# Working off board?



## ArabianChic (Mar 29, 2011)

My mom and I work off some of our board by going out to the farm once a week and doing all of the chores and cleaning the barn.
I don't know how likely they would be to give you that option....some barns don't like to do that because if the person isn't true to their word then they are loosing money (I'm not saying you would be like that though!). 
I would just ask and see what they say. Only being 4 minutes from the place (Gosh you're lucky!! We have to drive 1/2 an hour!) they might say yes has you won't have far to drive.


----------



## starlinestables (Nov 24, 2008)

Alot of barns don't like to do this because that's more people to be responsible for especially ones that are likely to make mistakes. If your barn has a live on site ranch hand, your chances of getting work are slim. 

I love to have boarders work off board personally because they are more likely to show up.. after all their horse suffers too if their late/mess something up. Generally, you should expect to pay the first months board and then work off your next check. If they are reluctant, you can try being extra tidy and overly helpful and perhaps they will reconsider.


----------



## Equus_girl (Jan 25, 2009)

Thank-you for the great advice!! Yes, I would be very close to the stables. Its actually a 2 minute drive in a car, but 4 minutes by bicycle which I would use. So that is definitely close enough for me! lol!


----------



## Poseidon (Oct 1, 2010)

I worked off my board and sort of still do?
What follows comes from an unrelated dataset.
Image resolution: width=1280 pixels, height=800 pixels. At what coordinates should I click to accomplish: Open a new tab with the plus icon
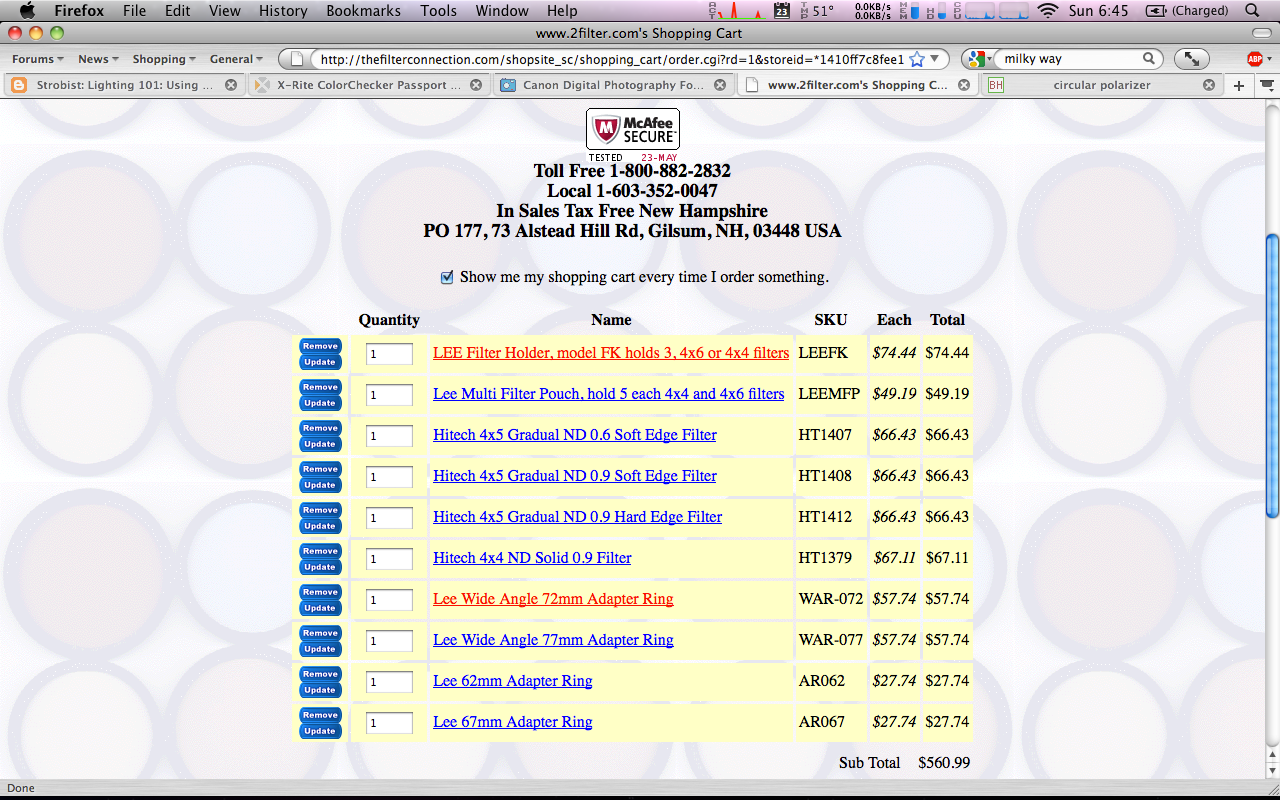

It's awkward. My BO leased a barn from someone and was more a BM (I never even saw the guy that actually owned the building). He and a couple friends bought out a barn nearby that is much bigger and obviously had previous boarders. So those people kind of have first dibs on working off board now (and my BO knows I couldn't afford to board at that place to begin with, so he's keeping my boarding cost is what it was at his old barn..and much lower than everyone else's. Shhhh! Nobody knows for obvious reasons). 

Anyway! I would go in the morning and eventually started bringing my bf because he wanted the exercise. We did 8 stalls and turned out the horses. Right before we moved barns, we had just worked out the perfect rhythm and usually were done in an hour and half, but were continually shaving off time. It takes getting used to a rhythm. The first day I did it, I was there for like 5 hours cleaning because I'm a neatfreak like that and my body wasn't used it. I'm much better now. 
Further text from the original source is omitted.